Confronting a claim like that is a bear trap of semantic hazards. There is valid research and evidence that, with unfiltered statistics, female police officers use less force and kill fewer criminals than male officers. There are more dimensions to the data, and we should care about the results enough to explore them in full detail.
Today, given the current public safety staffing crisis, the last thing any recruiter would consider is turning away any qualified candidate based on gender. Today, there are not enough willing and viable future police officers to be able to pick one over another, especially including female over male.
We need them all and we need them immediately!

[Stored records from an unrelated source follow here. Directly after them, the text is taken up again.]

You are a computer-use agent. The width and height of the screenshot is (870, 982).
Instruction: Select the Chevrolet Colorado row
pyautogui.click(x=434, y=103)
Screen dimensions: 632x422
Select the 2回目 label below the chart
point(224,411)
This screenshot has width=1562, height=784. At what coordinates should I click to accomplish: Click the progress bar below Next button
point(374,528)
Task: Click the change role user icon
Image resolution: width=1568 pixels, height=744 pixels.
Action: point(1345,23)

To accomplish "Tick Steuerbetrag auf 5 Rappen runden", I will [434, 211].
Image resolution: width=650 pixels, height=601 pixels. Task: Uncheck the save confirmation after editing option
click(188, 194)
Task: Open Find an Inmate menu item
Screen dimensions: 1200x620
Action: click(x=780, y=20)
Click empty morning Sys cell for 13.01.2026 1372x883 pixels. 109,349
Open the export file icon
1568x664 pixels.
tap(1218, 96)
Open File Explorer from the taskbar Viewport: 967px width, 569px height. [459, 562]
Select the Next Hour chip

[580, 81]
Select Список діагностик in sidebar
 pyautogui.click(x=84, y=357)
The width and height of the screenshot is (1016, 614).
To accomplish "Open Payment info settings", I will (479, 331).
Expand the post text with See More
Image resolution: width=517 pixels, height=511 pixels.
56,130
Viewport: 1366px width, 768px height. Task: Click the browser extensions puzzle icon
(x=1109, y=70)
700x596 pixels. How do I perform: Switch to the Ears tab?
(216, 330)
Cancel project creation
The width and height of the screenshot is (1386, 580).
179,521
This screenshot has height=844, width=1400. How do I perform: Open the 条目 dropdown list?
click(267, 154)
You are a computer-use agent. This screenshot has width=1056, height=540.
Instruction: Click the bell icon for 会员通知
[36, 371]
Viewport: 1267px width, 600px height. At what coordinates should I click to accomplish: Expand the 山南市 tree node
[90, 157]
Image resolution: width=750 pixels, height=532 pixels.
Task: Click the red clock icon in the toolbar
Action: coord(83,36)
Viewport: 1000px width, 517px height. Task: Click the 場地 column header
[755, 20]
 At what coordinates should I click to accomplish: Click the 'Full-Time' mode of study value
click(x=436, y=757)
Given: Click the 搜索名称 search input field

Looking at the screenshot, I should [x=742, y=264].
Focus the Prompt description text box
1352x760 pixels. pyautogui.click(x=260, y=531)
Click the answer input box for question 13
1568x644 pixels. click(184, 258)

If you aren’t suffering the direct effects of the policing staffing and recruiting crisis, you must not live in the several major cities around the country who can’t keep up with their emergency 911 calls. In those many places, if they were in pizza delivery, they would be out of business. Diminished and scaled back services in cities like Oakland, (CA,) San Francisco, Seattle, Portland, Austin, Jackson, (MS,) and New York City are resulting in a public outcry for more officers available to respond to critical emergencies.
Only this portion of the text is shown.